Eventually the stranger slept soundly and her hand relaxed around the box thought it never left it. The first time Mirrendi tried to slip it out from her hand the woman had cried out and her other arm had swung around fetching Mirrendi a blow on the cheek, but a little while later Mirrendi managed to ease it from her long fingers. Inside she found a piece of charred wood, a lock of glossy copper hair and one of coal block and two tiny sketches in charcoal on a strange pale bark. Mirrendi knew she had pried into something very private and carefully put the box back. Mirrendi wondered who those people were and what had happened to them. It was probably intertwined with the woman's mysterious appearance and probably terrifying past, although Mirrendi did not know. Mirrendi wiped the strangers face once more with the damp cloth and settled back down to watch her, she seemed to be sleeping soundly now.

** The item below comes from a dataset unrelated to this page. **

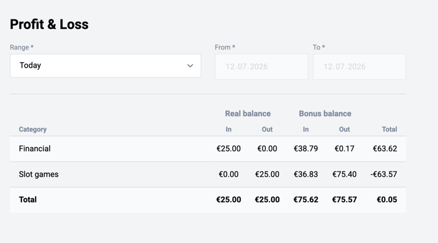Click Total bonus In value €75.62
The height and width of the screenshot is (243, 438).
pyautogui.click(x=306, y=200)
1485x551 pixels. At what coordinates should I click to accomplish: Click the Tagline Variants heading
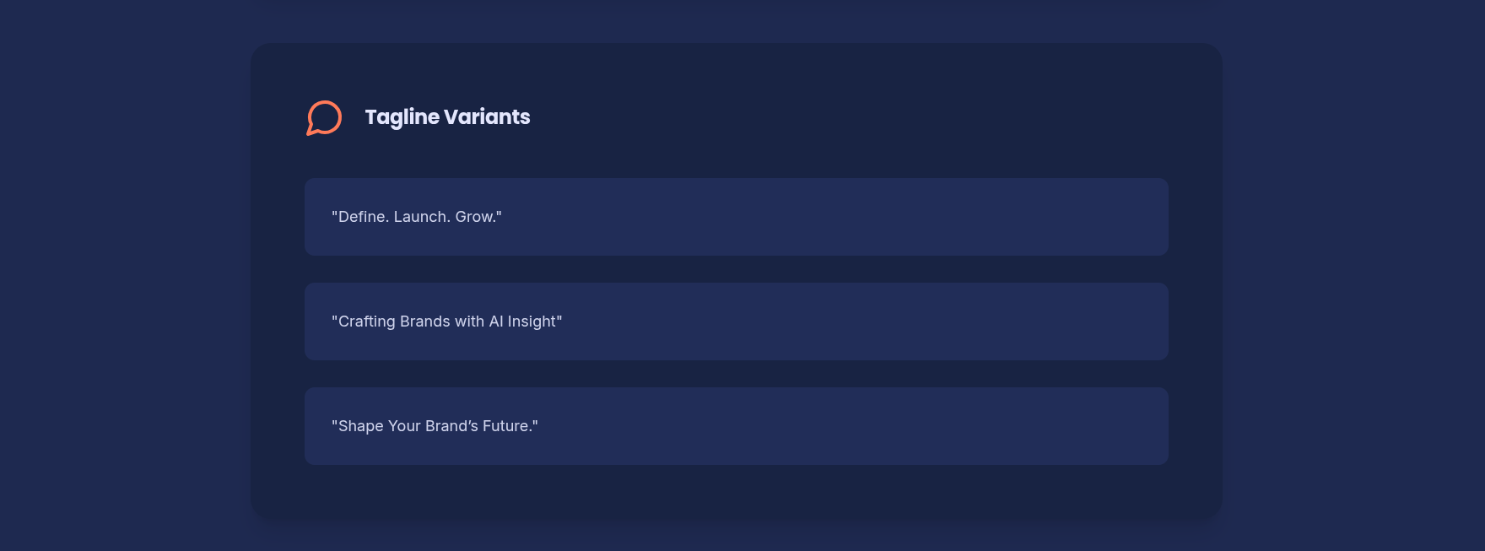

Amonsovn woke to pain. Her chest and her left leg hurt with a terrible ache that increased to lancing spasms when she shifted even a tiny bit and her left eye and cheek hurt like the flames of hell were tearing through them and the eye would not open. She peeled open her right eye, even this was a stiff and painful manoeuvre, she was in a strange bright white room which was cluttered with odds and ends which she had never seen the like of before. The thing she was lying on was also alien to her, it was a rectangle raised off the ground, it was soft, and over her were a few strange, thin coverings. Over in a chair by the only window in the room a small thin woman was dozing with her black hair hiding most of her face and drifting back and forth in the breeze created by her gentle breathing. Amonsovn tried to sit up but fell back with a gasp as sharp pain lanced through her chest. The woman's eyes flickered open, they were a dark hazel brown. Amonsovn had never seen someone with such a dark complexion. The woman stood with a smile, she was really quite pretty Amonsovn noticed, the woman opened her mouth and admitted some strange sounds:
"Good morning."
"Who are you?" Amonsovn asked in confusion, "Where am I? What happened?" The woman shook her head with a rueful smile.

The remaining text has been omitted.